● Texto de origen
* * * * * * *
El Señor Jesucristo describió para sus discípulos cómo sería su venida. Lo hizo con claridad meridiana: "Porque como el relámpago que sale del oriente y se muestra hasta el occidente, así será también la venida del Hijo del Hombre" (San Mateo 24:27).


La venida de Jesús será un acontecimiento visible para todo el mundo. Millones y millones de personas que habitan este planeta lo contemplarán viniendo en gloria. "Todo ojo lo verá", afirma el apóstol Juan. Después trata de describir con palabras humanas lo que el Señor le mostró en visión: "Entonces vi el cielo abierto; y he aquí un caballo blanco, y el que lo montaba se llamaba Fiel y Verdadero". ¿Notas? Este es el "Verdadero". El auténtico, el genuino. El otro es la imitación, el padre de la mentira, el engañador.

Juan sigue describiendo: "Sus ojos eran como llama de fuego, y había en su cabeza muchas diademas; y tenía un nombre escrito que ninguno conocía sino él mismo... Y su nombre es : EL VERBO DE DIOS. Y los ejércitos celestiales, vestidos de lino finísimo, blanco y limpio, le seguían en caballos blancos... Y en su vestidura y en su muslo tiene escrito este nombre: REY DE REYES Y SEÑOR DE SEÑORES" (Apocalipsis 1:7; 19:11,12-14,16).

Este es el momento glorioso de la humanidad. Cristo regresa a la Tierra para ponerle un punto final a la historia del pecado. No más dolor. No más llanto. La muerte no arrancará otra vez a un ser querido de tus manos. Las tristezas, los dramas y las tragedias de esta vida habrán llegado a su fin.
* * * * * * *
● Datos proporcionados
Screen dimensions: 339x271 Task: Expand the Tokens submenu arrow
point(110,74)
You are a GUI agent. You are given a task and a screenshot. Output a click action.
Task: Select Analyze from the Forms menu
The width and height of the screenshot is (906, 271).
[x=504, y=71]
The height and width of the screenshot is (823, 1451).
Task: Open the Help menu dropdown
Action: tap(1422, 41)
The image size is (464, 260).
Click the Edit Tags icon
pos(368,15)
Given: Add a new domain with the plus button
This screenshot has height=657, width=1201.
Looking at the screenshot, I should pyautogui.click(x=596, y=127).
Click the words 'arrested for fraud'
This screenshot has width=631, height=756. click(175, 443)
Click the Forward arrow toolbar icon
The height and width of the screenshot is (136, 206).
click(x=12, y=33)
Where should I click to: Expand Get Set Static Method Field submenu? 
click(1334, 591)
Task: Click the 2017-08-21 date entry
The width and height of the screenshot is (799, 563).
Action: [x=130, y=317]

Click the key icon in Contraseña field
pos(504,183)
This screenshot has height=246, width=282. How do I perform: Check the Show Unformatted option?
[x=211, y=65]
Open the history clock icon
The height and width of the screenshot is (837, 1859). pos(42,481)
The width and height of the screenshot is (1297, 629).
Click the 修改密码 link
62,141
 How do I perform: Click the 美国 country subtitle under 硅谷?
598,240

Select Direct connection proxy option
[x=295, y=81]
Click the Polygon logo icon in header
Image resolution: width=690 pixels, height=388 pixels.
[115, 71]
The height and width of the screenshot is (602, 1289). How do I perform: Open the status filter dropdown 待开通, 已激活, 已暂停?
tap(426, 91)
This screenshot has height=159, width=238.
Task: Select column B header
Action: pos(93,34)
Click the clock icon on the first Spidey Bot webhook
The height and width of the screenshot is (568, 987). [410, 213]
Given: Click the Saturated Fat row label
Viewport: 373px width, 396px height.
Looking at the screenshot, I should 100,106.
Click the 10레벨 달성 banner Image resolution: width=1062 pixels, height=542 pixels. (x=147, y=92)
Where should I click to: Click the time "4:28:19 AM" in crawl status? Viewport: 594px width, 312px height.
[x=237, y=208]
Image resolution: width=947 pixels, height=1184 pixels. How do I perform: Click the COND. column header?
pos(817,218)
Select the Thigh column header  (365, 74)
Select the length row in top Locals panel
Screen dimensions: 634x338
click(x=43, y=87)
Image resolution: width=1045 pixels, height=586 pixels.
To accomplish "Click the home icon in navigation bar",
* * * * * * *
● Problema breve A
¿Puedes reproducir literalmente el fragmento del texto sobre la venida de Jesús que empieza con las palabras que contienen "Este es el momento" y termina con "llegado a su fin."?
● Problema breve B
¿Puedes presentar como tabla Markdown la parte del listado que va desde su comienzo hasta la línea que contiene "click(x=12, y=33)", ambos extremos incluidos, con una columna "N.º" para el número de fila y otra "Línea" para su texto, sin las líneas en blanco?
El listado no guarda ninguna relación con el texto.

● Respuesta escrita A
Este es el momento glorioso de la humanidad. Cristo regresa a la Tierra para ponerle un punto final a la historia del pecado. No más dolor. No más llanto. La muerte no arrancará otra vez a un ser querido de tus manos. Las tristezas, los dramas y las tragedias de esta vida habrán llegado a su fin.

● Respuesta escrita B
| N.º | Línea |
|---|---|
| 1 | Screen dimensions: 339x271 Task: Expand the Tokens submenu arrow |
| 2 | point(110,74) |
| 3 | You are a GUI agent. You are given a task and a screenshot. Output a click action. |
| 4 | Task: Select Analyze from the Forms menu |
| 5 | The width and height of the screenshot is (906, 271). |
| 6 | [x=504, y=71] |
| 7 | The height and width of the screenshot is (823, 1451). |
| 8 | Task: Open the Help menu dropdown |
| 9 | Action: tap(1422, 41) |
| 10 | The image size is (464, 260). |
| 11 | Click the Edit Tags icon |
| 12 | pos(368,15) |
| 13 | Given: Add a new domain with the plus button |
| 14 | This screenshot has height=657, width=1201. |
| 15 | Looking at the screenshot, I should pyautogui.click(x=596, y=127). |
| 16 | Click the words 'arrested for fraud' |
| 17 | This screenshot has width=631, height=756. click(175, 443) |
| 18 | Click the Forward arrow toolbar icon |
| 19 | The height and width of the screenshot is (136, 206). |
| 20 | click(x=12, y=33) |